Resilience Patterns — Notes
Default playbook for any service call
- Timeout (connect + read), short.
- Retry only idempotent ops, with exponential backoff + jitter, max N.
- Circuit breaker around the call.
- Bulkhead the pool.
- Fallback / static response if all else fails.
- Surface SLO impact via metrics.
Sizing concurrency
- Little's Law:
concurrency = throughput × latency.
- If
p99 = 200 ms and target 1000 RPS, you need 200 concurrent slots.
- Pool size bigger than that wastes; smaller queues requests.
Failure detection
- Liveness ≠ readiness. Liveness: "process alive?". Readiness: "can serve traffic?".
- Heartbeat with phi-accrual: probabilistic measure of suspicion vs binary up/down.
Anti-patterns
- Infinite retry loops without budget.
- Long timeouts that hold threads (default 30 s on HTTP libs is too high).

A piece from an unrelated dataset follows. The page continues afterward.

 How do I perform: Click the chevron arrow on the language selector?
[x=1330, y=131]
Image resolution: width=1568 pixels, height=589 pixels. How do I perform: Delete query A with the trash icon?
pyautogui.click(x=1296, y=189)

- No upstream backpressure → memory blow up.
- Circuit breaker per host instead of per dependency.
- Retrying inside retrying (nested retry storms).
Where this shows up in this repo
- All service-to-service calls.
- API gateway timeouts & circuits.
- Job scheduler retry policies.
- Webhook delivery retries.
- Email/SMS provider failover.
- Message queue consumer DLQ.
Refs
- Michael Nygard: "Release It!" (Bulkhead, Circuit Breaker patterns).
- Marc Brooker AWS: "What's a 'reasonable' timeout?", "Hedging your bets."
- Netflix Hystrix (now archived) docs; Resilience4j docs.
- Google SRE Book ch.22 (Addressing Cascading Failures).